(Saved entries)
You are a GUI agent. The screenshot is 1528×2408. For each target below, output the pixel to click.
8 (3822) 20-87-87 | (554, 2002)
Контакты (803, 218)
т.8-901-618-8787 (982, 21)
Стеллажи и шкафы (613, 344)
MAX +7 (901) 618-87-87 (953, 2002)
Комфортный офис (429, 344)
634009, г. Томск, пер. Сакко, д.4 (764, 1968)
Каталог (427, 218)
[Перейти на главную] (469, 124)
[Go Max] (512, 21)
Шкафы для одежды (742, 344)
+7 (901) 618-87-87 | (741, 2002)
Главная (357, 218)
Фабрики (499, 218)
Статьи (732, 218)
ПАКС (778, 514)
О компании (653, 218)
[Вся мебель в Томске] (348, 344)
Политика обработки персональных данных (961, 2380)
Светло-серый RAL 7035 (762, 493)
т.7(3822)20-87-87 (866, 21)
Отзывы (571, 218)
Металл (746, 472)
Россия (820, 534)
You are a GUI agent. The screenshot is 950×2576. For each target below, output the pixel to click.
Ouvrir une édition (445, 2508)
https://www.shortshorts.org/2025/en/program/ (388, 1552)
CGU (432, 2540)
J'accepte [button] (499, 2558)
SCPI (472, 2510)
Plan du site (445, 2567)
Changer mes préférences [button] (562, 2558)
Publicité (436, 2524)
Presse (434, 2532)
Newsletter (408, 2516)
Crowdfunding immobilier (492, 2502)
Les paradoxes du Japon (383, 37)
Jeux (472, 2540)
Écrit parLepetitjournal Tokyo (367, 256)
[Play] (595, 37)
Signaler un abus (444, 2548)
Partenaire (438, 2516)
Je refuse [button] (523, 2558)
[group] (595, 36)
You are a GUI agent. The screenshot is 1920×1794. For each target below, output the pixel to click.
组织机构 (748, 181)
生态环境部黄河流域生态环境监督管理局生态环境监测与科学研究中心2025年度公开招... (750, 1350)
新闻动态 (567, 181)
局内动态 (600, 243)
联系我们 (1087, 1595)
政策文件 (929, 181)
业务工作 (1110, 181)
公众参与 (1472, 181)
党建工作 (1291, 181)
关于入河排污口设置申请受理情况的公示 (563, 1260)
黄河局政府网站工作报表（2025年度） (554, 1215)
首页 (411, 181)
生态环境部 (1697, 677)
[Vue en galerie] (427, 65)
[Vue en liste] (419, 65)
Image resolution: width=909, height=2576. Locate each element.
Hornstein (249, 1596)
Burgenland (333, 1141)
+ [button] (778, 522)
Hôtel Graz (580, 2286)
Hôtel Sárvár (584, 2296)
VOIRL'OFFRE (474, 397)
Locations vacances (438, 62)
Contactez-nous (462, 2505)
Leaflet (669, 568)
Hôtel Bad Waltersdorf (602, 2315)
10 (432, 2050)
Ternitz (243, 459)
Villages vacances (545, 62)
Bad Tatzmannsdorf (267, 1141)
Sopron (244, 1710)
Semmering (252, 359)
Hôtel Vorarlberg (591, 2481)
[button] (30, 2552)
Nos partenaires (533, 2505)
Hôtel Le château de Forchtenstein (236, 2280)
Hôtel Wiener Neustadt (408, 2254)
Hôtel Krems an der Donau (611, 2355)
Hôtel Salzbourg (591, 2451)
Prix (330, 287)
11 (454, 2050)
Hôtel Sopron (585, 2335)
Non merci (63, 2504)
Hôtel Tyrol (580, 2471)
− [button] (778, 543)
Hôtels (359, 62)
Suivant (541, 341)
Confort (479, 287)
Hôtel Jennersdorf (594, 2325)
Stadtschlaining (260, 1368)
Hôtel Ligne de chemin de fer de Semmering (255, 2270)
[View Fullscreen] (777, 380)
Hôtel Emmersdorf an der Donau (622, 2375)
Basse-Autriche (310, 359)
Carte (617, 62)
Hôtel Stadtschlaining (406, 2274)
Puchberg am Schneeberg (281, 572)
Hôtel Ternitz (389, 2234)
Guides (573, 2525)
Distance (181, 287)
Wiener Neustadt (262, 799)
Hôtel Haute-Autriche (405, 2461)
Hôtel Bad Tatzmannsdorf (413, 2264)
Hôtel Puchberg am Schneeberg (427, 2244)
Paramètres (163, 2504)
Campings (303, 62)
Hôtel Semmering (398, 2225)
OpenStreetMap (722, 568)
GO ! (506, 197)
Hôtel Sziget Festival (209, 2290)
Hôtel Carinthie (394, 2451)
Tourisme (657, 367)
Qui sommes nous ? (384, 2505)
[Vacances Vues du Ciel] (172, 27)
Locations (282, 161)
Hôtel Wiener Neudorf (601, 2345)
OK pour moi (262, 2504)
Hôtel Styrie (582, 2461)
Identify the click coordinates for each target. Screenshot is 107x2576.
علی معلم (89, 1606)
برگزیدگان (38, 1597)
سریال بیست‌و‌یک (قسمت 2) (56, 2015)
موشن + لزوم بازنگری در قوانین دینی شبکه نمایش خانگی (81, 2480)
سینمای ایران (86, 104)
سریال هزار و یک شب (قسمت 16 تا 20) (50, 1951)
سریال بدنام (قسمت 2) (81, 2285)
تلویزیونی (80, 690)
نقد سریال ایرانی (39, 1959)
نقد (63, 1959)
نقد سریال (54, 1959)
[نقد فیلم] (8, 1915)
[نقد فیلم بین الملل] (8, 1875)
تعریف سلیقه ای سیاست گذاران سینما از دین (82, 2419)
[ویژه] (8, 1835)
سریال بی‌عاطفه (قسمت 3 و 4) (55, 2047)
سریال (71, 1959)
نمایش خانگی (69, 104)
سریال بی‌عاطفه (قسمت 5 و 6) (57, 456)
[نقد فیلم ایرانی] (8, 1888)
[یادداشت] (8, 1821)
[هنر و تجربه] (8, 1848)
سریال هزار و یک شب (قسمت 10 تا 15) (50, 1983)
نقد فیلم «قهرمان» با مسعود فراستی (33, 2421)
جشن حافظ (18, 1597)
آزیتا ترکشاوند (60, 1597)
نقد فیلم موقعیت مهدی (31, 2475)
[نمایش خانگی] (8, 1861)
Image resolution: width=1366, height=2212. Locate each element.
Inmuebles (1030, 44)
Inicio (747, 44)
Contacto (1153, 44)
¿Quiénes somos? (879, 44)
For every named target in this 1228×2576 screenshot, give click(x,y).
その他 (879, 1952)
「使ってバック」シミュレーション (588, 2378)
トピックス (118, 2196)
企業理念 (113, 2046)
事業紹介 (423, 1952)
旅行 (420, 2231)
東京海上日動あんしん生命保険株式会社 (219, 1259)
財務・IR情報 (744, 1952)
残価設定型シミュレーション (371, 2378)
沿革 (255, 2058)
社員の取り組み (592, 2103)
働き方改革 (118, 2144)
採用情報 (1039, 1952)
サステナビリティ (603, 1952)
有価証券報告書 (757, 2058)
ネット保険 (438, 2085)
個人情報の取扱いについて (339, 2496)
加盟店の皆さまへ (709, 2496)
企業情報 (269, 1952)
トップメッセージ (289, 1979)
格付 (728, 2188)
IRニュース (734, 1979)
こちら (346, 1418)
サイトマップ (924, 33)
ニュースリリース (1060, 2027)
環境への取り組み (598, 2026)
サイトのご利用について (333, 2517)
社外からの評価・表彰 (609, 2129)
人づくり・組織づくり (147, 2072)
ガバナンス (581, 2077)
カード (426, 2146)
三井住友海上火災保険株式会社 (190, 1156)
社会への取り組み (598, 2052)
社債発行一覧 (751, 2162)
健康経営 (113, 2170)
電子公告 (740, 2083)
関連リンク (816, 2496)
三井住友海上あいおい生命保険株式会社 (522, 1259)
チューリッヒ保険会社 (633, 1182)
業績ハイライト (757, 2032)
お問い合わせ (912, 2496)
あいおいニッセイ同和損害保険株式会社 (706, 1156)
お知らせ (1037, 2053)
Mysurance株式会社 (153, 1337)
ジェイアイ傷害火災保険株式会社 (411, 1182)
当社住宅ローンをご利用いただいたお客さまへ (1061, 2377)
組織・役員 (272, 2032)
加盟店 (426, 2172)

### Exercise requirements
Say how many lines of the records include the string "فیلم"; the number alone is enough.

### Problem solution
5